The hydrocracking process depends on the nature of the feedstock and the relative rates of the two competing reactions, hydrogenation and cracking. Heavy aromatic feedstock is converted into lighter products under a wide range of very high pressures (1,000–2,000 psi) and fairly high temperatures (750–1,500 F), in the presence of hydrogen and special catalysts.

Indicative Isocracking (UOP VGO Hydrocracking) Yields

Feedstock: Russian VGO 18.5 API, 2.28% Sulfur by wt, 0.28% Nitrogen by wt, Wax 6.5% by wt.

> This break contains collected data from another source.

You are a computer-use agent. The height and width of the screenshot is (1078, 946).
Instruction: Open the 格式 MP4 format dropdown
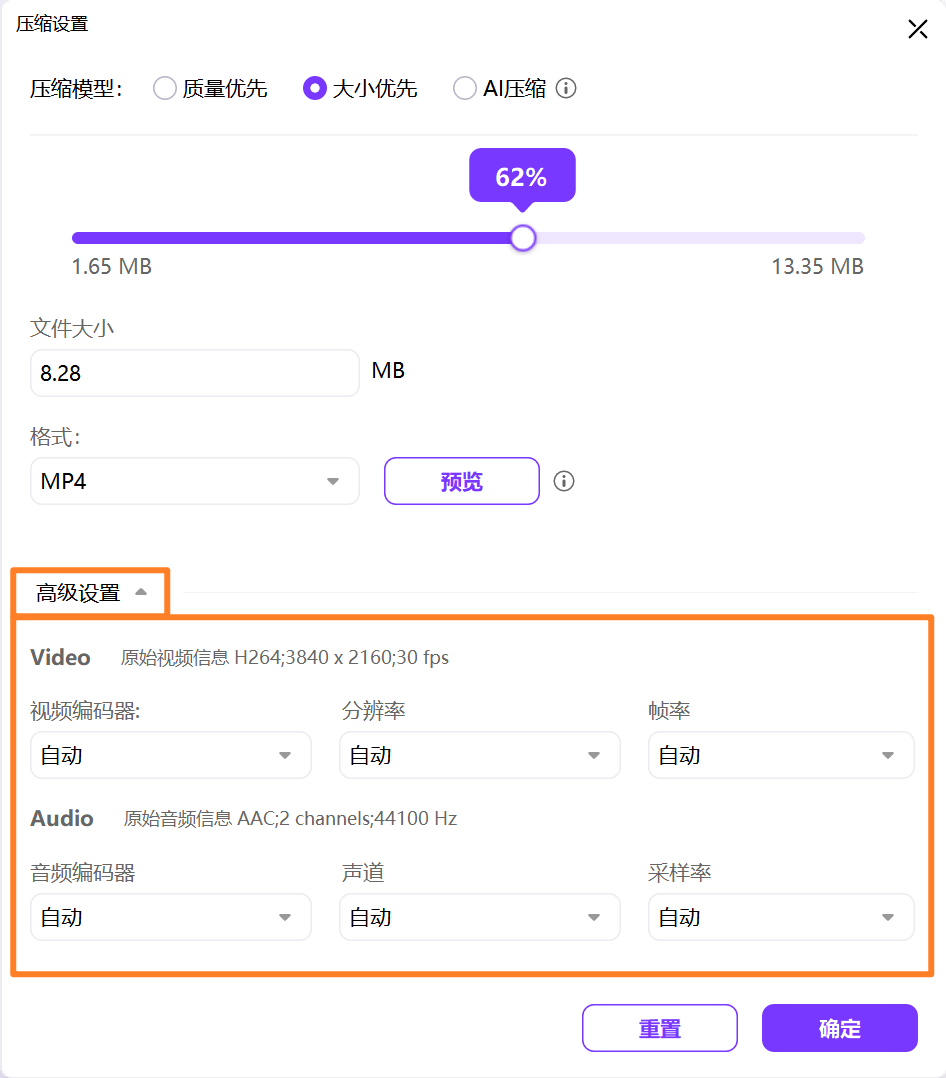tap(194, 481)
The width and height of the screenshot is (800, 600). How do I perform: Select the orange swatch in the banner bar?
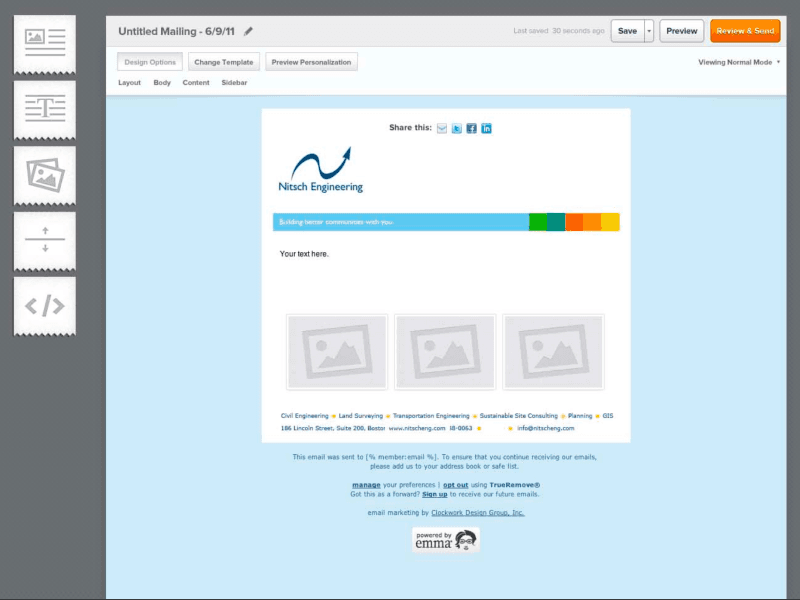592,221
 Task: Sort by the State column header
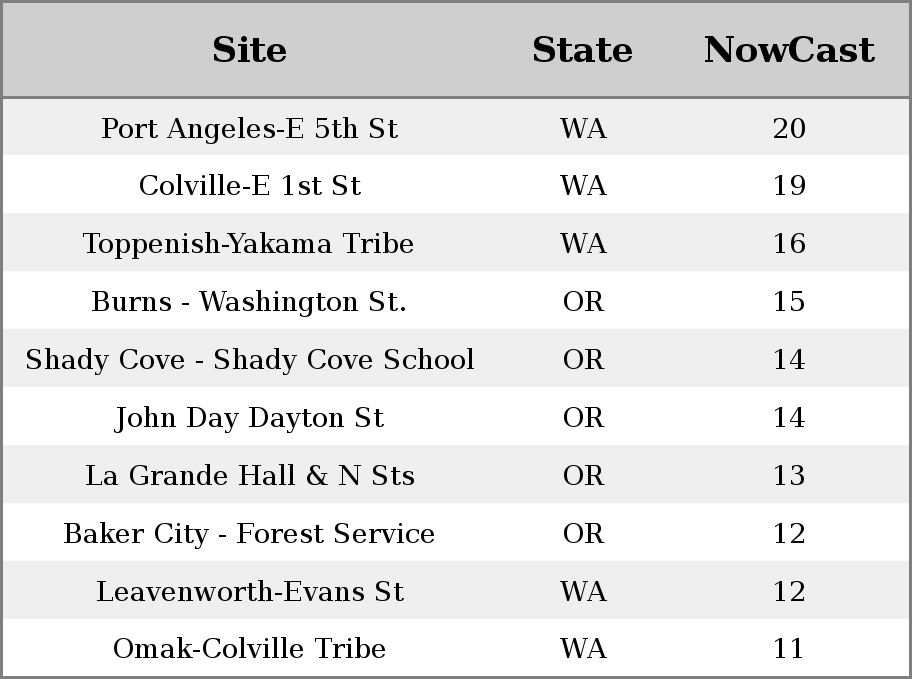point(582,50)
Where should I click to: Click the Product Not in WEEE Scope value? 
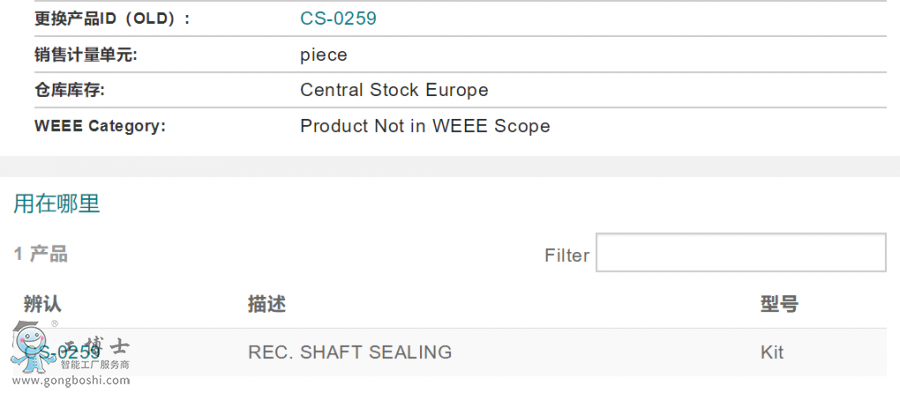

Feedstock Distillation Curve

| Feedstock Quality Cut % | Temp C (F) |
|---|---|
| Starting Temperature | 435 °C (815 °F) |
| 10 | 460 °C (860 °F) |
| 30 | 485 °C (905 °F) |
| 50 | 505 °C (941 °F) |
| 70 | 525 °C (977 °F) |
| 90 | 550 °C (1,022 °F) |
| End Point | 600 °C (1,112 °F) |

Products from a UOP Hydrocracker

| Product | wt % | vol % |
|---|---|---|
| C5-180C | 4.8 | 5.9 |
| 180-290C | 15.4 | 17.4 |
| 290-370C | 16.4 | 18.1 |
| 370-425C | 13.7 | 15.0 |
| 425-475C | 19.3 | 21.0 |
| 475C+ | 27.4 | 29.6 |
| Total | 97.0 | 107.0 |

Hydrocracking is (mostly) a licensed technology due to its complexity. Typically the licensor is also the catalyst provider. Also, unit internals can often be patented by the process licensors and are designed to support specific functions of the catalyst load. Currently, the major process licensors for hydrocracking are:

- UOP
- Axens
- Chevron Lummus Global
- Topsoe
- Shell Criterion
- Elessent (formerly DuPont)
- ExxonMobil (iso-dewaxing for lubricant hydrocracking)

==Fundamentals==
Outside of the industrial sector, cracking of C−C and C−H bonds are rare chemical reactions. In principle, ethane can undergo homolysis:
 CH_{3}CH_{3} → 2 CH_{3}⋅
Because C−C bond energy is so high (377 kJ/mol), this reaction is not observed under laboratory conditions. More common examples of cracking reactions involve retro-Diels–Alder reactions. Illustrative is the thermal cracking of dicyclopentadiene to produce cyclopentadiene.